____ Information shown

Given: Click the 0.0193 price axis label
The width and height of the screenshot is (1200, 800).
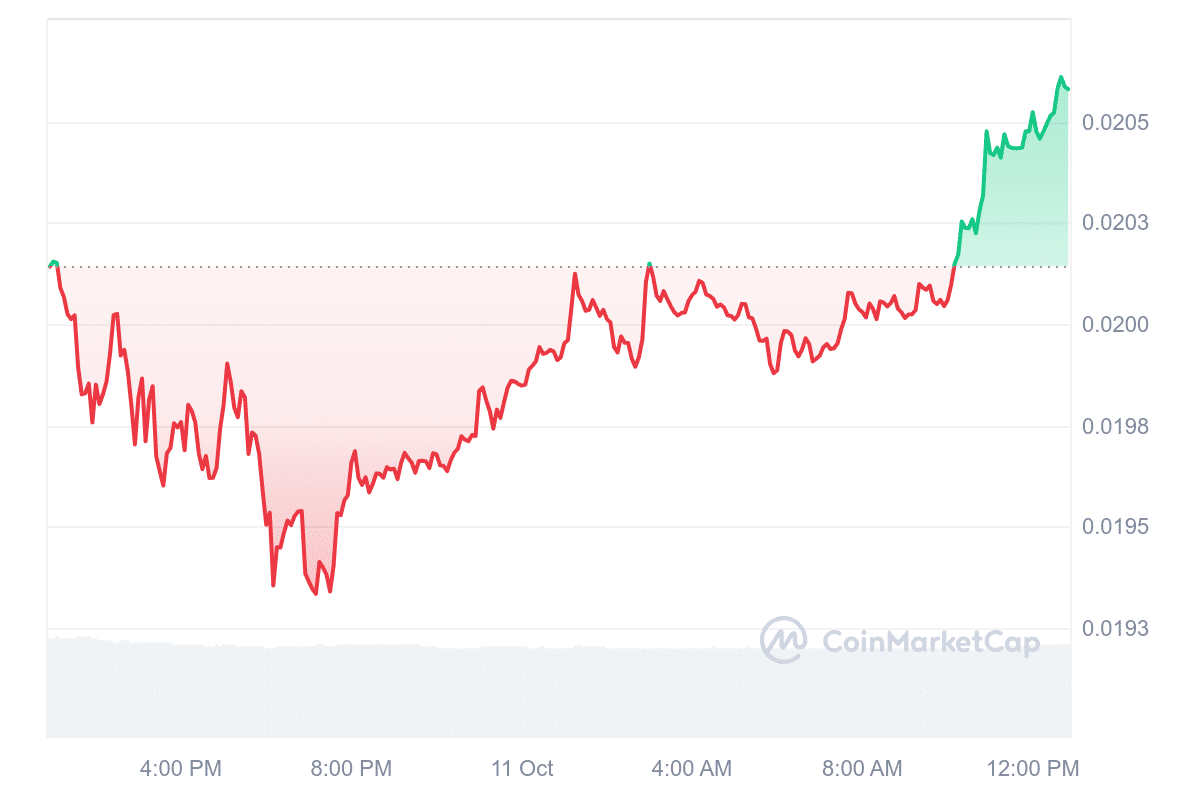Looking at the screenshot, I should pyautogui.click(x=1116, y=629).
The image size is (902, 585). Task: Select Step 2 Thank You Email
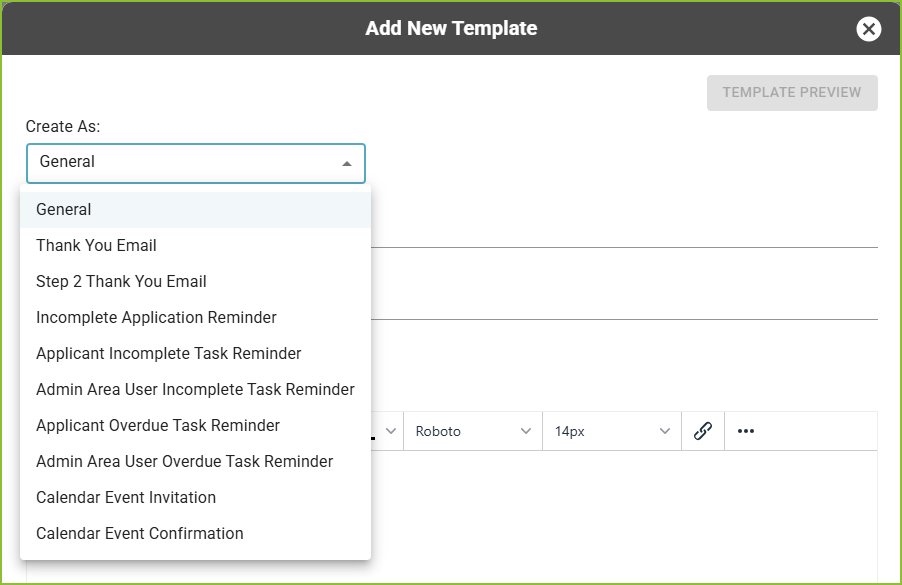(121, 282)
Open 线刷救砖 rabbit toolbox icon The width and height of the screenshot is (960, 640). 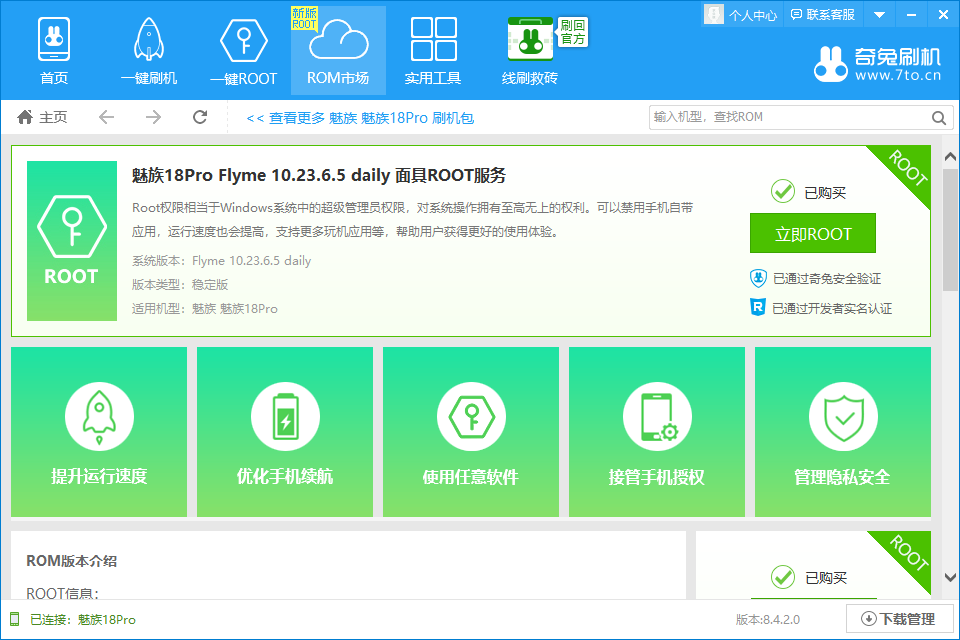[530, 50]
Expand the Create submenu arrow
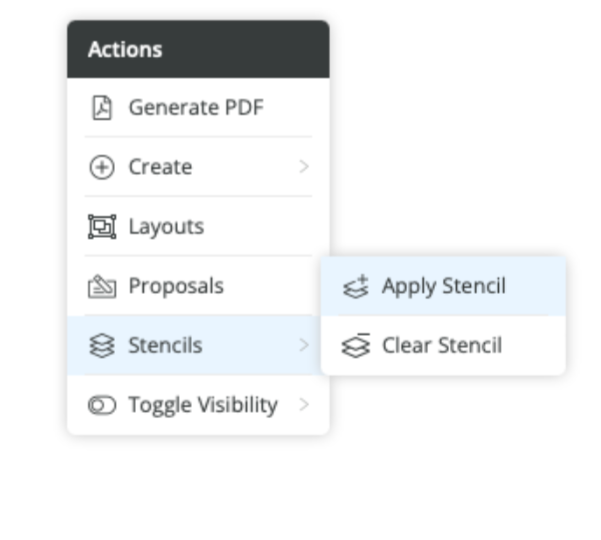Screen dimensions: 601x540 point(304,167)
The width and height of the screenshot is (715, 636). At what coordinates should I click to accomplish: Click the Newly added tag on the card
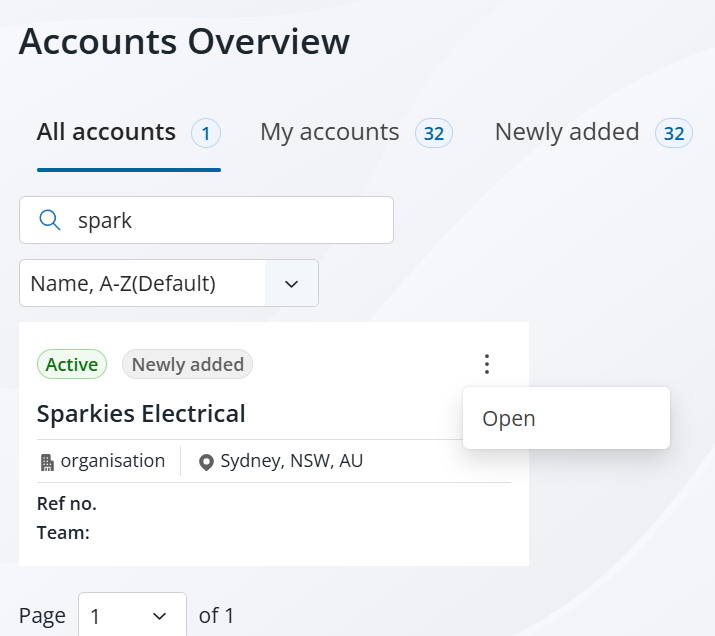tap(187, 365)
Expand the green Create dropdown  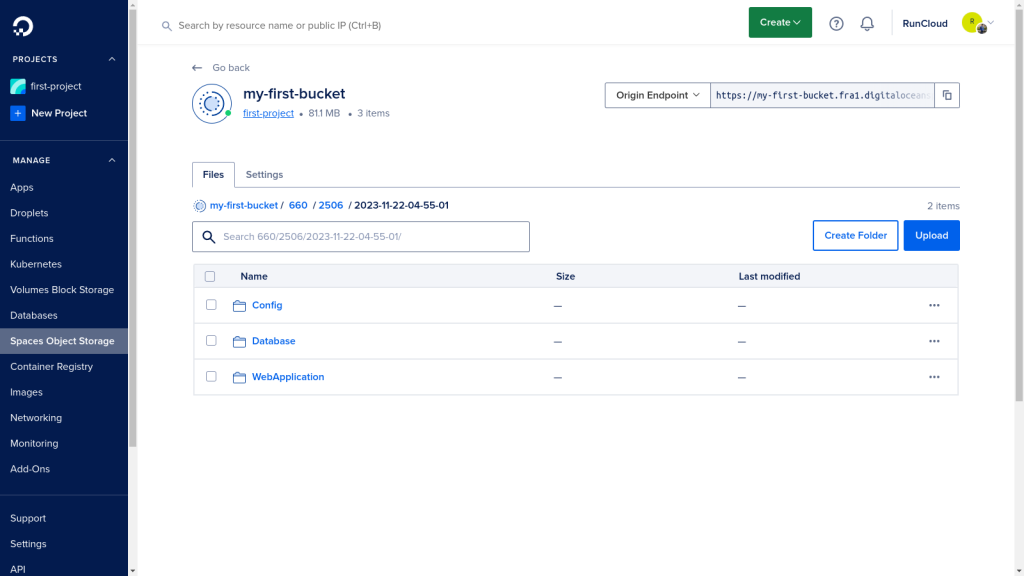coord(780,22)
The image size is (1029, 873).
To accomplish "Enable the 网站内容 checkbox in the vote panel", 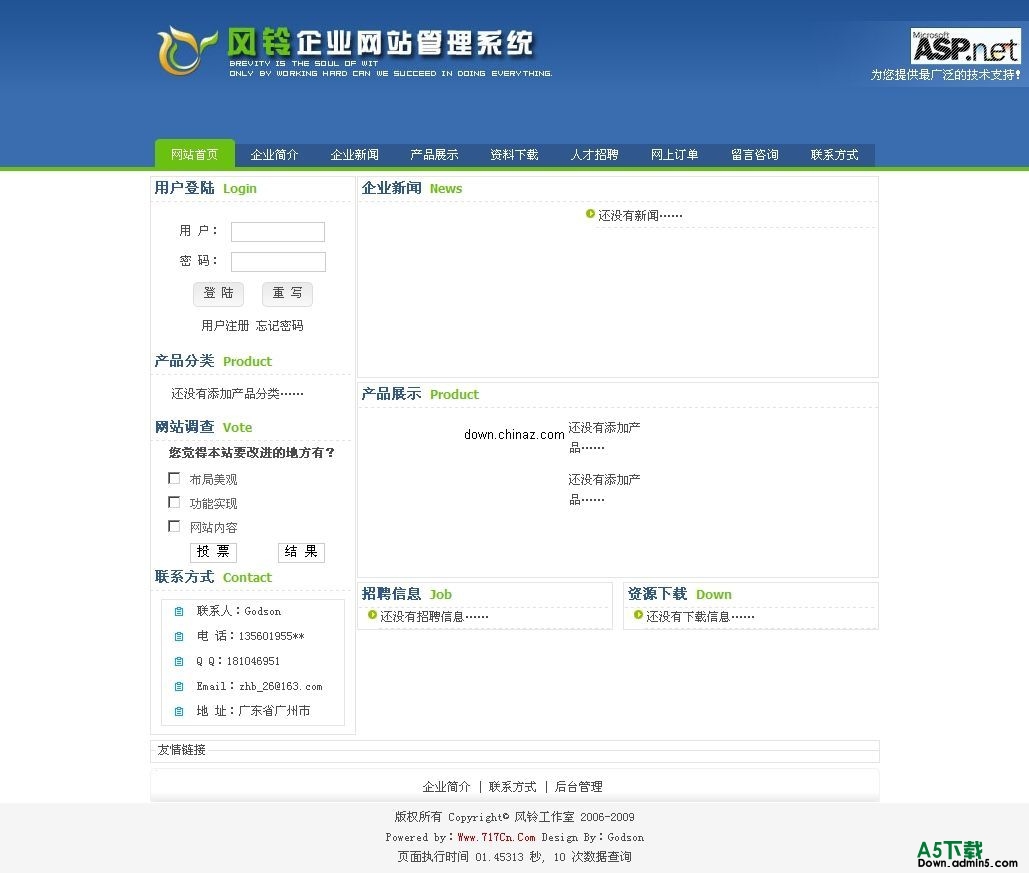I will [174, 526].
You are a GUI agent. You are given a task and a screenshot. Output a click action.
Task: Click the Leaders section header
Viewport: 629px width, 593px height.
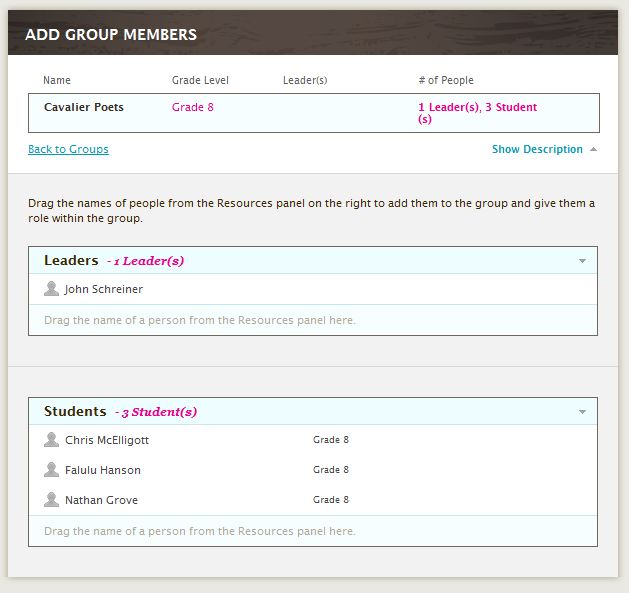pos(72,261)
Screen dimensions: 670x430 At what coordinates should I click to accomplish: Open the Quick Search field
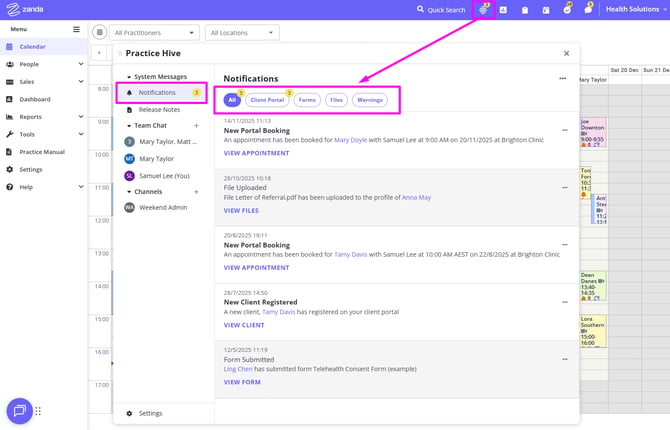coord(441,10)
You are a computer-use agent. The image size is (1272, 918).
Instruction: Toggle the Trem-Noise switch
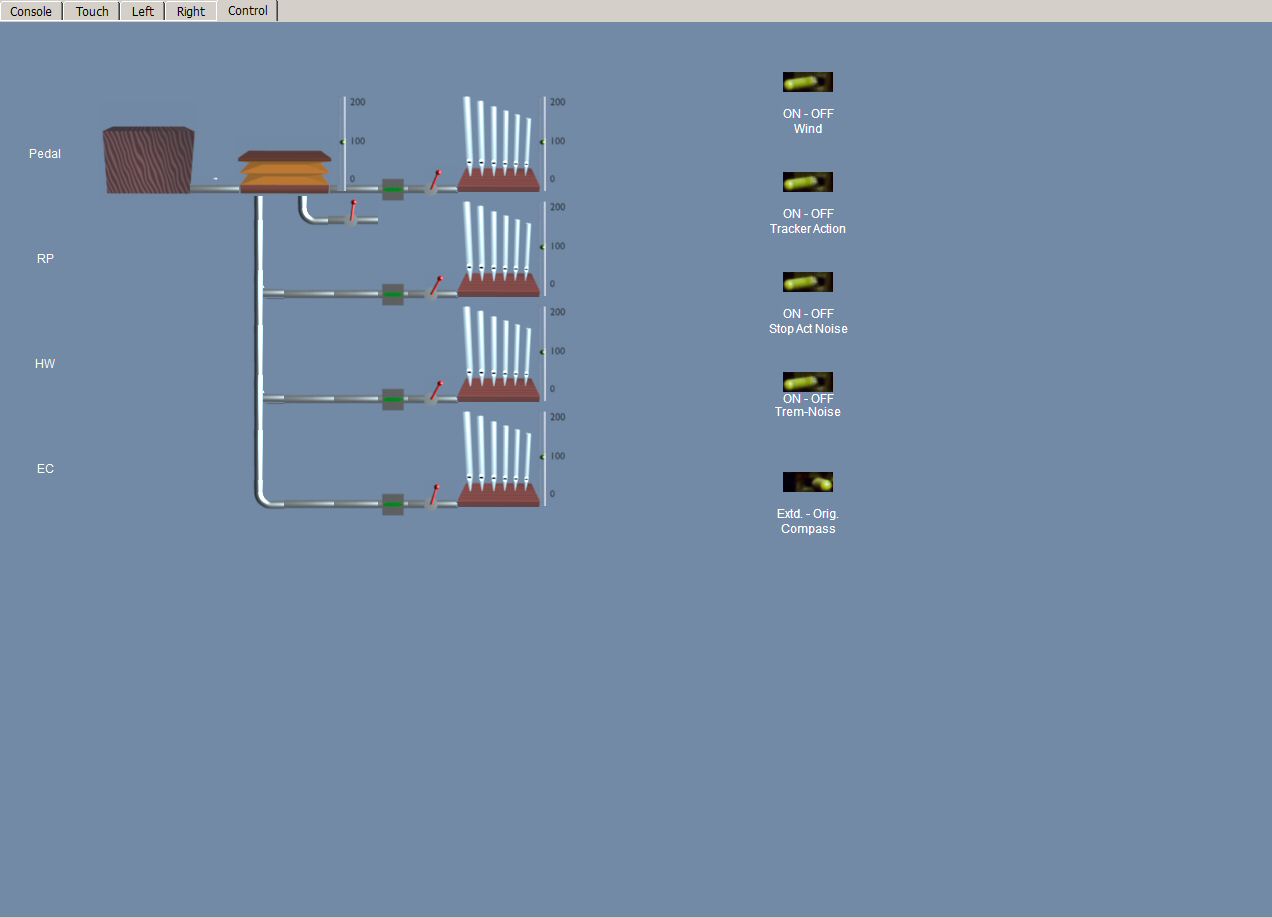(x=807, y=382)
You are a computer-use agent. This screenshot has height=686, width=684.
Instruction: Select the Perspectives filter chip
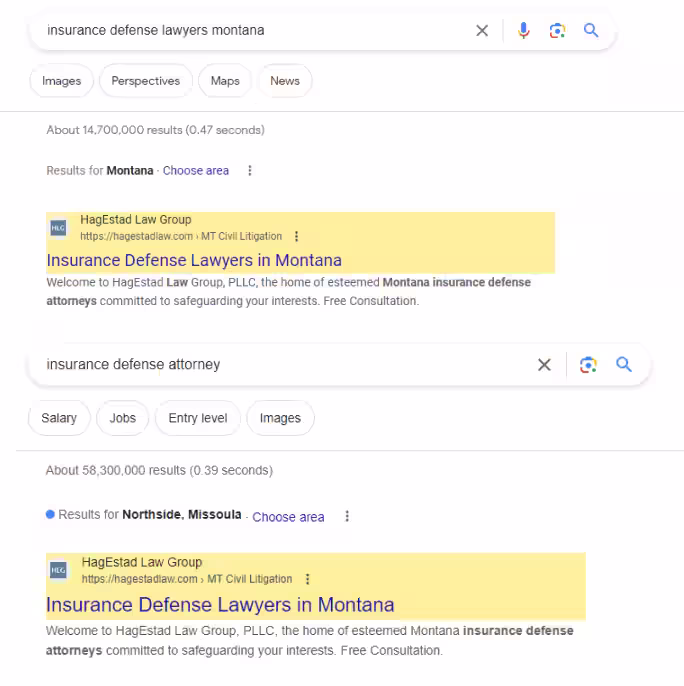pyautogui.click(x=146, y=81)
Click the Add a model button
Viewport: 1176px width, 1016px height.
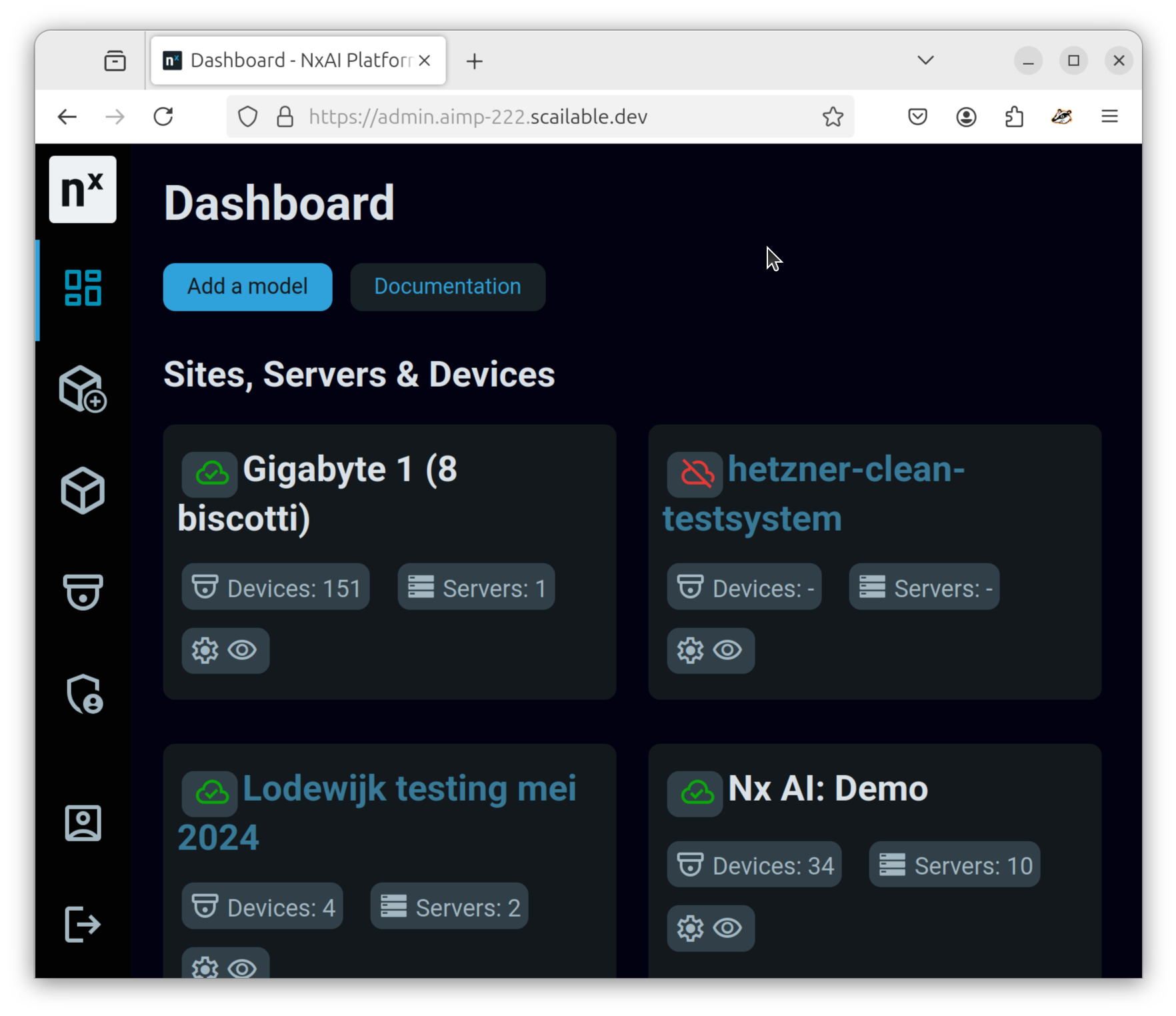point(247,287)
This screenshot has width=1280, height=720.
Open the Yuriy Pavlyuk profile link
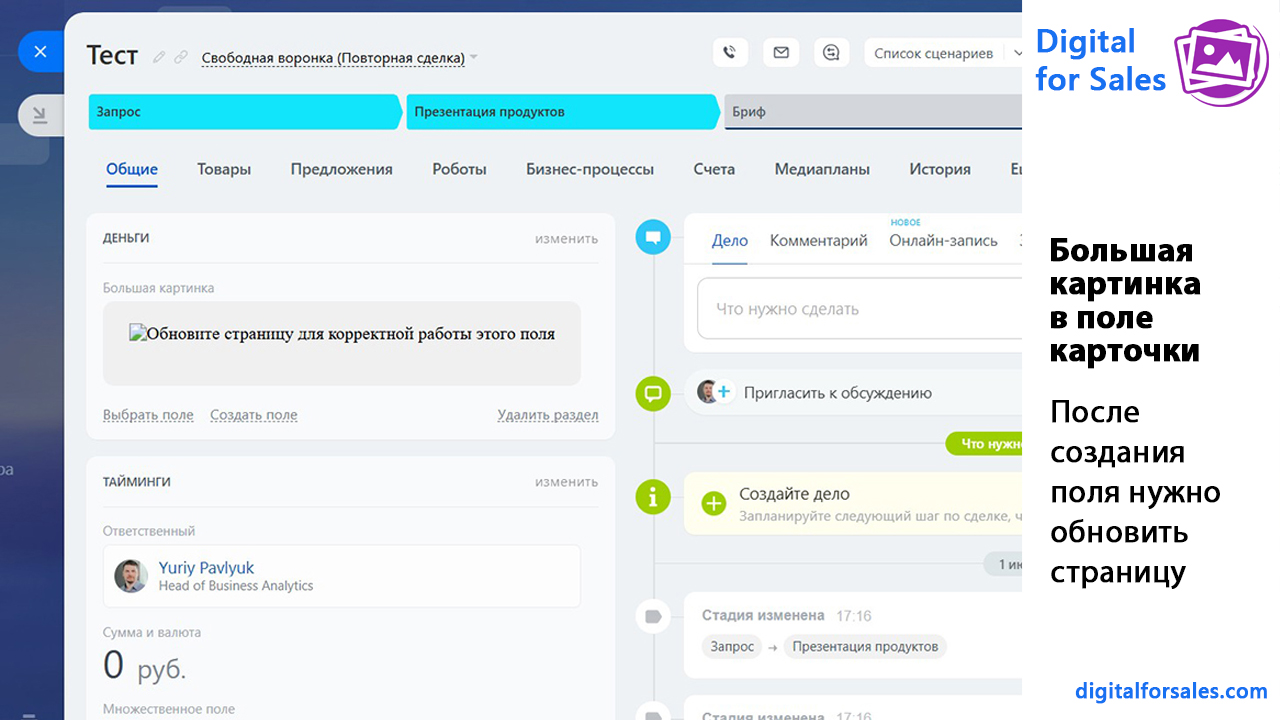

________

- What to work on -
Extract only the lines from the line containing "This screenshot has width=1280, height=720." through the final line of the records; keep both ends and drop every picture.

- Exercise answer -
This screenshot has width=1280, height=720.
Open the Yuriy Pavlyuk profile link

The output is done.